The Supreme Judicial Court of Massachusetts issued a unanimous ruling Sept. 19, voiding court testimony based on roadside sobriety tests administered to drivers suspected of driving while high. As the state prepares to roll out legalization, the ruling helps address ongoing questions about how cannabis might affect driving.
An Important Ruling
According to the Boston Globe, the court found that while sobriety tests are effective when it comes to finding drunk drivers, there is no scientific consensus that the same roadside sobriety tests are effective or reliable at finding drivers under the influence of cannabis.
The court stated that while there is clear scientific evidence that such field sobriety tests can be used to measure blood alcohol content of at least 0.08 percent, no scientific evidence exists showing a correlation between performance on these tests and “marijuana intoxication.”

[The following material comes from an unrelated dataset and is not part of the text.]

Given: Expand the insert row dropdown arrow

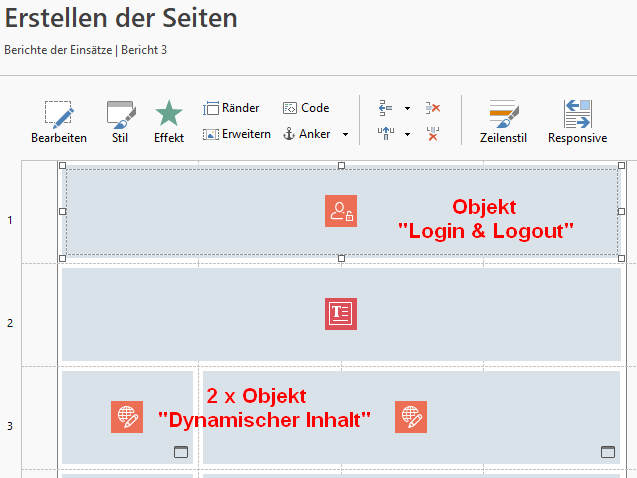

“Because the effects of marijuana may vary greatly from one individual to another, and those effects are as yet not commonly known,” the decision said, “neither a police officer nor a lay witness who has not been qualified as an expert may offer an opinion as to whether a driver was under the influence of marijuana.”
Defendant Thomas Gerhardt was stopped in Millbury in February 2013 by a state trooper for allegedly driving with his lights off. The trooper testified that he saw smoke inside the vehicle and smelled pot, and that Gerhardt acknowledged smoking.
Gerhardt was unable to pass the “walk-and-turn” test, the trooper said, and struggled to stand on one foot. The trial has been key to the larger dispute over which evidence can be admitted in cases like Gerhardt’s.
Rebecca Jacobstein, Gerhardt’s attorney, called the ruling a victory over “junk science.” She added: “The big take-away here is that for the government to introduce something as science, it actually has to be science.”
Courts Strike Down Roadside Sobriety Tests for Weed
This is a real sign of hope, as the question of “marijuana-impaired driving” is widely misunderstood. For instance, it is true that Colorado has seen an increase in road fatalities since legalization in 2012, as well as an increase in cannabis-related driving offenses.
But the increase in fatalities is consistent with the national trend, and is probably related to low oil prices. A 2011 study found a reduction in traffic fatalities in states that had legalized medical marijuana.
This is likely because folks have been turning to legal cannabis instead of alcohol—which impairs driving far more dramatically than pot.
Last December, Gov. Charlie Baker delayed the implementation of the Bay State’s voter-approved marijuana legalization initiative by six months. Licensing of cannabis shops in Massachusetts is now set to begin July 1, 2018.